On how many lines of the records below does the string "taskbar" appear? Reply with only the number.

%%

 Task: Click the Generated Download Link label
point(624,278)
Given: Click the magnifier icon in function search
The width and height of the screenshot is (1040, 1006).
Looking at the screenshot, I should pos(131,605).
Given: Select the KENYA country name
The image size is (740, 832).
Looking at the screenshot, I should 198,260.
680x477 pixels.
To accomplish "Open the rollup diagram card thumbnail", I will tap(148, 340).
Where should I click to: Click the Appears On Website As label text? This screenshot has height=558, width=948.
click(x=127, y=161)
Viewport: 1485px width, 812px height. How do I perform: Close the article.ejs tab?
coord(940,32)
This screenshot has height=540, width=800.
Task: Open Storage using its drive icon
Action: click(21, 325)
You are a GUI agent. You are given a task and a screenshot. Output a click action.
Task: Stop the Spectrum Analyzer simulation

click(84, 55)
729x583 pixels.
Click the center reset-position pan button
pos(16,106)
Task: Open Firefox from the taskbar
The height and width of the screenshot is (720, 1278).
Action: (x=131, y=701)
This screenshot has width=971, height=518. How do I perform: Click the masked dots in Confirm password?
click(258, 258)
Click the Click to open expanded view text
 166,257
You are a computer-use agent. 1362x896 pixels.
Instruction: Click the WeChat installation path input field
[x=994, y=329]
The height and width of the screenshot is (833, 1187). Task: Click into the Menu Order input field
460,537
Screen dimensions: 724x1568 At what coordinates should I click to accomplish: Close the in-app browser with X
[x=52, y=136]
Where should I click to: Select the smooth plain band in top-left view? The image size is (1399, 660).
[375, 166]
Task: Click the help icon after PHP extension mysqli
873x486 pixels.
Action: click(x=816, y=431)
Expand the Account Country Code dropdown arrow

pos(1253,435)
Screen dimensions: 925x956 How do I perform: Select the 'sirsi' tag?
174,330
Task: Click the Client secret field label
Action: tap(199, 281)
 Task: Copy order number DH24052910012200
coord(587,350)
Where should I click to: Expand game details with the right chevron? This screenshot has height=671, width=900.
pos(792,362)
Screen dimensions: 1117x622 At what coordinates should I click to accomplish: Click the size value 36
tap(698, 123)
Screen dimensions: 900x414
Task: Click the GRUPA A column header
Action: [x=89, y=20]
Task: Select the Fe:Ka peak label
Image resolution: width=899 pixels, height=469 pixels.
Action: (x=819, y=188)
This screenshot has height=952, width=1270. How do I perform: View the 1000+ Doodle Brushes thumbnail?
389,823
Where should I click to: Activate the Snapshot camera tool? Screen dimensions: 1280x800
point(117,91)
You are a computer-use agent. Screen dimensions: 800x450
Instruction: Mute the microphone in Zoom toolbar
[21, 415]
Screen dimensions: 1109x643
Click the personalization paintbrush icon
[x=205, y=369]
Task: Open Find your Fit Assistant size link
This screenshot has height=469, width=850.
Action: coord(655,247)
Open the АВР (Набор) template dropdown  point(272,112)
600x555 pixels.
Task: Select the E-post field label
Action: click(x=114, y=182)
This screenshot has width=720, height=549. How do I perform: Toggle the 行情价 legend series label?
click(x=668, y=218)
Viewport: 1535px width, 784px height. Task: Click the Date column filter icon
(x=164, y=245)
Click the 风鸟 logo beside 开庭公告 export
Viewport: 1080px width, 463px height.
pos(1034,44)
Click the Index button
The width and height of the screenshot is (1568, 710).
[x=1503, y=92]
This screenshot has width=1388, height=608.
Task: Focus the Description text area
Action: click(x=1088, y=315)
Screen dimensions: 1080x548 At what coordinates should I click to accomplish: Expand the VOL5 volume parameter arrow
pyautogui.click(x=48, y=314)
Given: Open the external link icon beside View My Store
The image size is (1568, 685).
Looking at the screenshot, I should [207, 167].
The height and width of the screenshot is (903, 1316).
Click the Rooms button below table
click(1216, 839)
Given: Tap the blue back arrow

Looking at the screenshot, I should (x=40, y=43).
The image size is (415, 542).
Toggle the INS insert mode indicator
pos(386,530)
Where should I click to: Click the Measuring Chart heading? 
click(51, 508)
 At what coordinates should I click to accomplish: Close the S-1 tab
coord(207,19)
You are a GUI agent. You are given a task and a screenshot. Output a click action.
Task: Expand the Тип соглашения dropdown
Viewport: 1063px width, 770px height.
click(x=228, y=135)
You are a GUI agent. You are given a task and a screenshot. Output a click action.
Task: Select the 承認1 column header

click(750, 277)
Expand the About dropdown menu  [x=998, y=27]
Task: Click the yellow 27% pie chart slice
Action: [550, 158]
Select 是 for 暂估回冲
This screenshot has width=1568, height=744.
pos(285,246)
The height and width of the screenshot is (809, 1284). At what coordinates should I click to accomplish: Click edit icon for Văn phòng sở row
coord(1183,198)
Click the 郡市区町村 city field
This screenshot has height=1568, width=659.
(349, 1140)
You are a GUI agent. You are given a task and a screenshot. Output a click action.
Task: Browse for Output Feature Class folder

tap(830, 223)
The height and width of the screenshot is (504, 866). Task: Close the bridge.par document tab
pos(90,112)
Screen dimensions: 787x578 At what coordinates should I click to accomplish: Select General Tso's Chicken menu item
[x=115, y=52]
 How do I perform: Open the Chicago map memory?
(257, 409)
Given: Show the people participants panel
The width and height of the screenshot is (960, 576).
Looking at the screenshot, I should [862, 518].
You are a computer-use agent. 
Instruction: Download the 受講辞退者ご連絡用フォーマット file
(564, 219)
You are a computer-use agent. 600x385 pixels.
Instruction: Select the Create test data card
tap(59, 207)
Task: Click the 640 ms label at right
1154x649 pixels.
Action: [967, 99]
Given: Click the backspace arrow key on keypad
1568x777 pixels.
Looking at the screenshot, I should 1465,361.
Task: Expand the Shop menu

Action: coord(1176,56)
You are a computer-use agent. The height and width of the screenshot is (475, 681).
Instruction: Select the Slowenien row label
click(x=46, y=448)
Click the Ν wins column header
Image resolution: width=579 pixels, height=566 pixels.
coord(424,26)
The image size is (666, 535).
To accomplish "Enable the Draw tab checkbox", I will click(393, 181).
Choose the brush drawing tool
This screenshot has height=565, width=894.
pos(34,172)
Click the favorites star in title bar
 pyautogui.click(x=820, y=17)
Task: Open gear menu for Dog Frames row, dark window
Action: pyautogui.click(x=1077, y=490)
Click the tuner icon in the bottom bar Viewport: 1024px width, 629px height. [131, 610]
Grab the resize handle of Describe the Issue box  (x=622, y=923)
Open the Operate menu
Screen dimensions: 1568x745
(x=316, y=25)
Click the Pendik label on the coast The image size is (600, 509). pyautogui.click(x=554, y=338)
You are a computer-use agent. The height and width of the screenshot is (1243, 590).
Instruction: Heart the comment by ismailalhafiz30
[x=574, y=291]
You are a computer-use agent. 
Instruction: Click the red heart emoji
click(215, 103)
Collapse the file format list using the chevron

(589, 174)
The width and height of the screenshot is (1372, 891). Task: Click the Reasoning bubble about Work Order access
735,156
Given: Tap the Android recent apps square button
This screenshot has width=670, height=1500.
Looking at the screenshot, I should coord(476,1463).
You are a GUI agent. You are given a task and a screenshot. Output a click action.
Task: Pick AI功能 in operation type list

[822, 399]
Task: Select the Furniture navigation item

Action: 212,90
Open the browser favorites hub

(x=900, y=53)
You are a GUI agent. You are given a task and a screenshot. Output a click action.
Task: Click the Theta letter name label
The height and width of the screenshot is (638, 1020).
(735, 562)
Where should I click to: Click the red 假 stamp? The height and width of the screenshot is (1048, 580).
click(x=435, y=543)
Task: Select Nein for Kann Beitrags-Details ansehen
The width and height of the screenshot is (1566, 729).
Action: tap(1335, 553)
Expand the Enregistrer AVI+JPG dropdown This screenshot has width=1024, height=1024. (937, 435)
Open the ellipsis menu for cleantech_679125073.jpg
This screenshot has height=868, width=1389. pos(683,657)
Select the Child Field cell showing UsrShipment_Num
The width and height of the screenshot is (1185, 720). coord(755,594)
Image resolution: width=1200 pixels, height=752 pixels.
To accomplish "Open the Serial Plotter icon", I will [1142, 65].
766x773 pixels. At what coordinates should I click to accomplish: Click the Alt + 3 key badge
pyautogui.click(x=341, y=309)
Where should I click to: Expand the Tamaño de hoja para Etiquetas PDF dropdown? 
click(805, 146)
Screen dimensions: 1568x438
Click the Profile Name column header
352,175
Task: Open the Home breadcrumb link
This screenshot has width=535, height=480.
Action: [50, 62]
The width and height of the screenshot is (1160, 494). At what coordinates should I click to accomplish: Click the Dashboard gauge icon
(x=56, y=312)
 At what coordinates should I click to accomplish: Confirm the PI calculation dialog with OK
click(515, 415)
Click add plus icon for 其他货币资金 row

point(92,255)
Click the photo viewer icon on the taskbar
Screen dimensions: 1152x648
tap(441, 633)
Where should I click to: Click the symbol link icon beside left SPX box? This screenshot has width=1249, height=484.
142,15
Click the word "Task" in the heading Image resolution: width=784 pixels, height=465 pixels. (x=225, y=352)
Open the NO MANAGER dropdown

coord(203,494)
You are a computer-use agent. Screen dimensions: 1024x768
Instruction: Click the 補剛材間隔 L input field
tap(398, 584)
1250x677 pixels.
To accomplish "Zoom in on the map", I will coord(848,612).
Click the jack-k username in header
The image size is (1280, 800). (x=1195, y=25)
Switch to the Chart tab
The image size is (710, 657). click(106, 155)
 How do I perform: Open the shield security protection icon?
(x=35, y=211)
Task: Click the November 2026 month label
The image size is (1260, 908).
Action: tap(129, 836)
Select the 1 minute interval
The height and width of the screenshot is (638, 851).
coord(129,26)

%%

_Answer space:_
2